**TASK DETAILS:** Select every line in the items below that contains the string "width", with case counting, and copy those lines.

**RECORDS FOR THIS TASK:**

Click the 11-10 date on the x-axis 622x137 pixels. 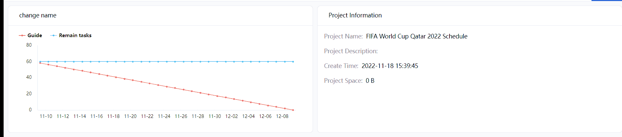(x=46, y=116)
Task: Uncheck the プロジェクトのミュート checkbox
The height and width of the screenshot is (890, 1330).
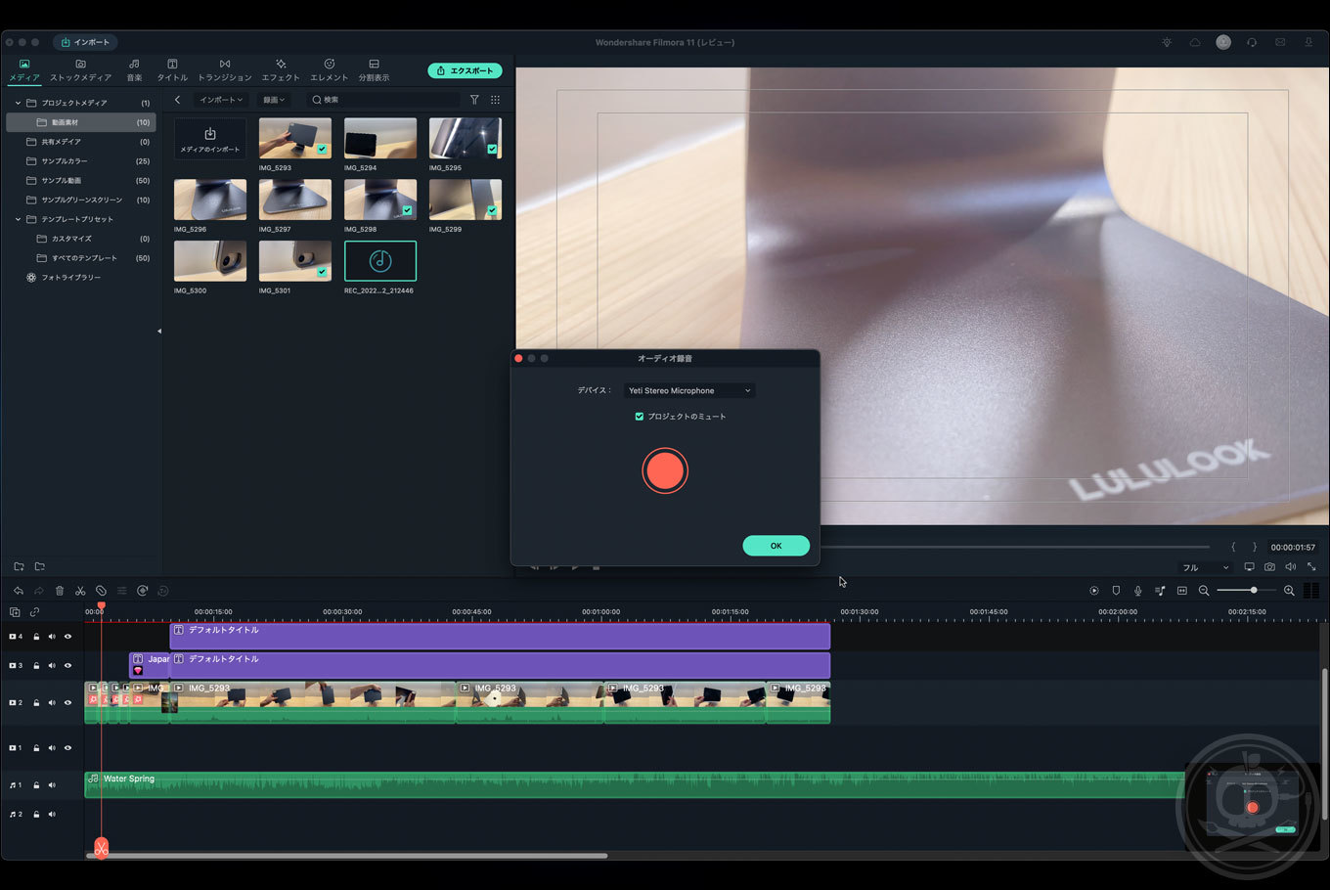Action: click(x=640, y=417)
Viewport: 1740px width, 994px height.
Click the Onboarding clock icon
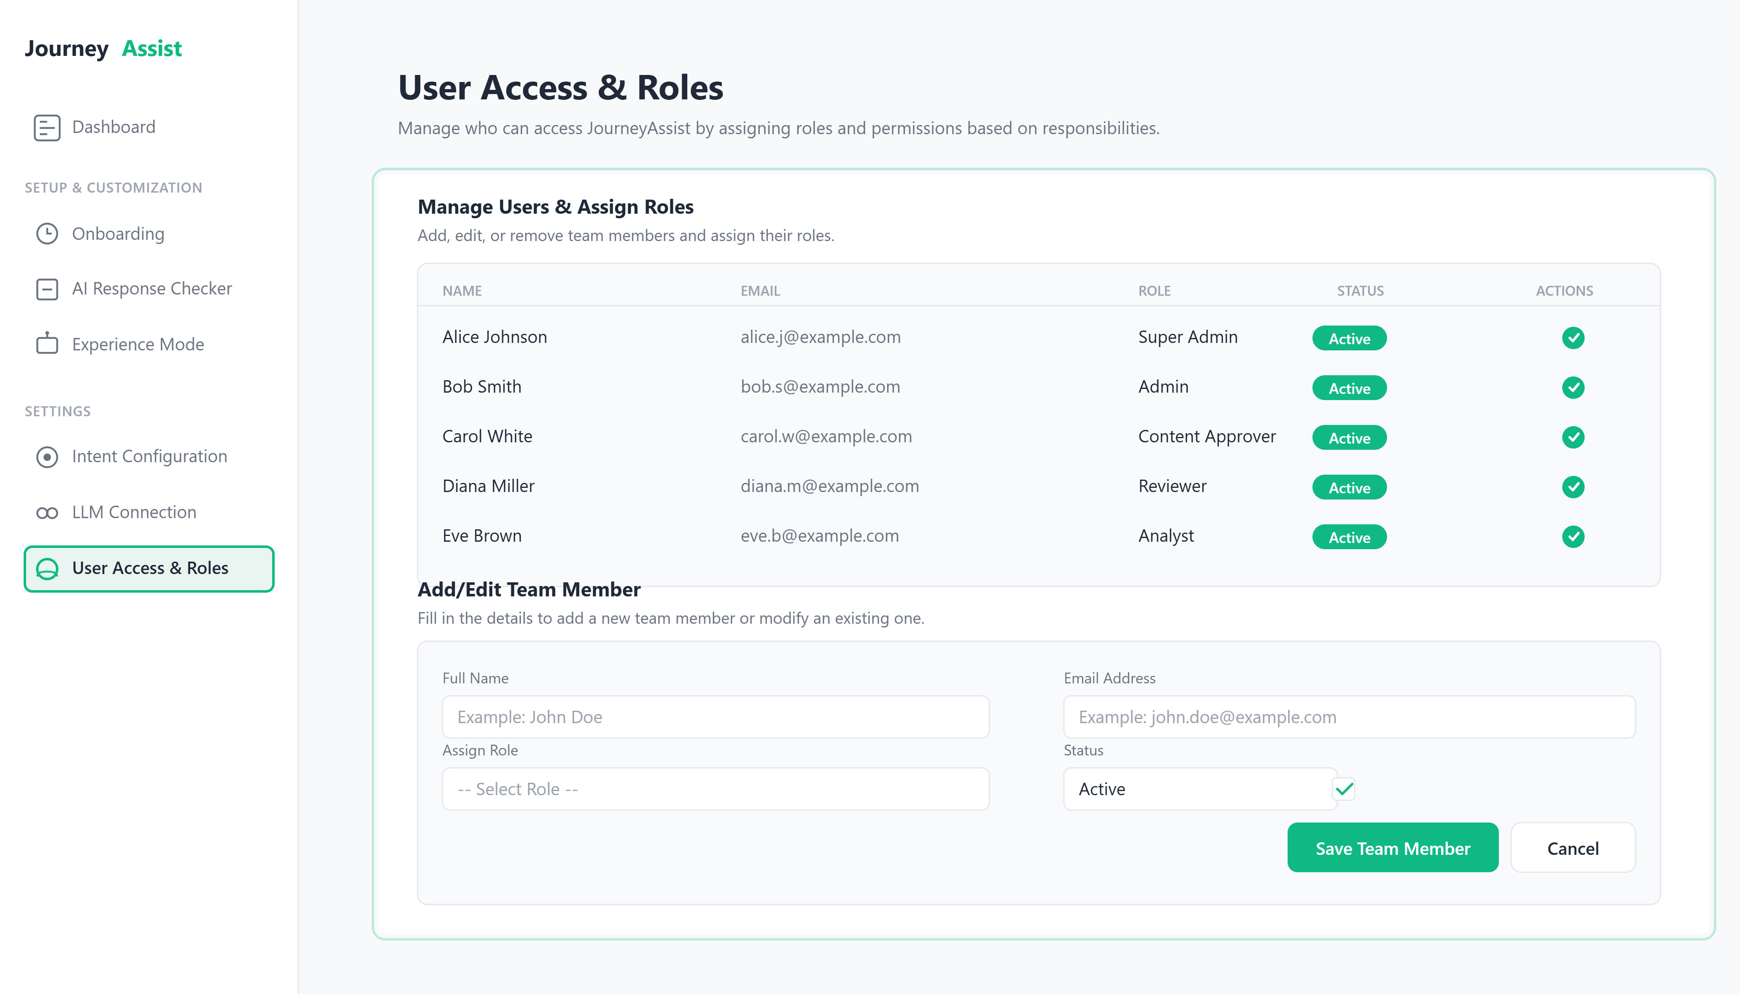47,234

**SOLVED PROBLEM:**
The height and width of the screenshot is (890, 1330).
Viewport: 1740px width, 994px height.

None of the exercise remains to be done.